A continuación, el propio Lorenzo García Prieto se señala en alguna de las fotos antiguas. Hace 64 años que llegó al negocio. Es decir, casi dos tercios de la vida de un proyecto centenario. Durante este tiempo, tanto él como su familia se han enfrentado a momentos de toda índole dentro del negocio: desde los tiempos de bonanza en los que había una churrería en cada esquina hasta las grandes crisis o los cierres por el COVID. Todo lo aguantó.
«La clave es que mi padre fue siempre una persona constante», explica Lorenzo hijo, ya con el mayor fuera de la conversación. «Siempre ha estado ahí, ahí, ahí», repite el dueño presente: «En los veinte metros que tenía el local anterior, había un rollo que era muy difícil y que aquí ya no se mantiene», añade el churrero, que recuerda «aquel cachondeo que traía» su antecesor:
– ¿Qué ponemos: café o vermú?
– ¿En qué mesa se sienta: en la 14 o en la 22?
Aquellas frases en un local que apenas despachaba chocolate, churros y café, y que tenía solo dos mesas, fueron generando un ambiente de «vacileo» que ha cambiado con la nueva forma de funcionar en el establecimiento grande. Lo que pervive, y otra de las patas en las que se asienta el éxito del proyecto, es el amor por lo que se hace: «La masa y todo lo demás no es tan fácil. Ahora resulta diferente, porque no es una paliza a mano y se hace con la máquina, pero aún así», desliza Lorenzo.
El churrero habla de las diferencias que hay con la masa en función de si sube o baja la temperatura, o de la presencia de la niebla. Todo tiene su ciencia, tanto para los churros como para las porras. Y el cliente no perdona. A las seis de la mañana, las siete personas que trabajan en el establecimiento ya están listas: unos para atender, otros para seguir sacando producto reciente y algunos más para repartir.
«Desde la pandemia ha cambiado todo. Antes, a lo mejor, había 80 bares de reparto y el clínico gastaba una burrada de churros. Ahora serán unos 40 o 50 más los que vienen a buscarlos, pero no es la misma cantidad», comenta Lorenzo, que enseguida echa la vista al pasado para preguntarse cómo sacarían adelante la jera en el local anterior solo con una cocina. «Imagínate en Semana Santa. Solo el Sándalo te gastaba 10.000 churros. Y el San Remo igual», rememora el heredero de la saga familiar.

La producción actual
Ahora, tampoco es que Lorenzo se quede corto. «A primera hora ya tienes 1.300 o 1.500 churros nada más que abres», asevera el dueño, que calcula que un buen día pueden llegar a despachar 4.000. Eso, y unas mil porras. No es poco. «Y la cosa está algo más floja ahora, pero en los días buenos no nos da tiempo ni a lavar la vajilla», destaca el churrero, que matiza que esto «no son los 80, cuando el que aprovechó hizo un duro». Ahora, «mientras dé para pagar la hipoteca y a los empleados, hay que darse con un canto en los dientes».

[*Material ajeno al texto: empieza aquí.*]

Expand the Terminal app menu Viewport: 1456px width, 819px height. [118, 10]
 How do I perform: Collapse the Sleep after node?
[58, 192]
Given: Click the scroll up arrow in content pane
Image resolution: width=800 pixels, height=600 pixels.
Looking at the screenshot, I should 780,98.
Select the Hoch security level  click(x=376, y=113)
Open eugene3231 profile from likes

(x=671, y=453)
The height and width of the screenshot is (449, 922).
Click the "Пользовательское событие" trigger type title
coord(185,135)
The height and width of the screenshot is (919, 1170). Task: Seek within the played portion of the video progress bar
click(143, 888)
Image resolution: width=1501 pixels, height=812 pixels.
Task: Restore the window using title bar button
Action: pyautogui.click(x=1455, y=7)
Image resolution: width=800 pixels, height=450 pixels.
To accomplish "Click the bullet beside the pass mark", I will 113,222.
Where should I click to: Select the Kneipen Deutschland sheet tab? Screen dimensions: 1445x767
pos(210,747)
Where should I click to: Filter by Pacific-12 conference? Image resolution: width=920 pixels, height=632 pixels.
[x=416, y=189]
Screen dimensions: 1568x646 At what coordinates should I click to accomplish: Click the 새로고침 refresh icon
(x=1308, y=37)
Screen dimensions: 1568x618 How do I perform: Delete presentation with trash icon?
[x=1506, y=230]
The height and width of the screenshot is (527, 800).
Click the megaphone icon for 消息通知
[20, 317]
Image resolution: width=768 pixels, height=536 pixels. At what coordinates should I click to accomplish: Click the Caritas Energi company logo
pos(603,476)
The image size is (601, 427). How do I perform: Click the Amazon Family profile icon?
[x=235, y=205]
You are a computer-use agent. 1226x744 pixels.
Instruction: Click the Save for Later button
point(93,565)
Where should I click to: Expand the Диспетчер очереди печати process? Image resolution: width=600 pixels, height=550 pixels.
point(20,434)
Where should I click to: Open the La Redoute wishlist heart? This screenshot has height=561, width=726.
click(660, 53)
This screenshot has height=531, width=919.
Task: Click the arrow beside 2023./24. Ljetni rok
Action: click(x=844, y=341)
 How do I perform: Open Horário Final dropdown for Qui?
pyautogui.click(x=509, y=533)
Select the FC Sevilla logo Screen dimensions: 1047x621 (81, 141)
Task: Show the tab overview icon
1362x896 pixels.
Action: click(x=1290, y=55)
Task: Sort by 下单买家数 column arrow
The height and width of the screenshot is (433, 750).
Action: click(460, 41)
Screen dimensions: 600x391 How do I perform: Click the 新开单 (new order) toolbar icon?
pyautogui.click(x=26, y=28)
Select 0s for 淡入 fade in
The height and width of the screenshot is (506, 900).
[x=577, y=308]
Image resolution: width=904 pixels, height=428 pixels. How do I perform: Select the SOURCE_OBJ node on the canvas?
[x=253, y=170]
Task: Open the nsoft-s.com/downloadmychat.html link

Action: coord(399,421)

Antes de despedirse, Lorenzo García Lorenzo mira al futuro, aunque su presente todavía estará vigente unos cuantos años más: «El muchacho mío espero que estudie, porque esto hay que mamarlo. Yo ya de pequeño iba todas las tardes con mi padre», advierte el churrero, que sí admite que le gustaría que alguien siguiera llegado el momento. Tras esa reflexión, se levanta, habla de la concentración de coches antiguos del sábado en la que repartirá su chocolate «de buena calidad y con leche, como tiene que ser», y deja claro cómo celebrará el centenario estos días: «Trabajando».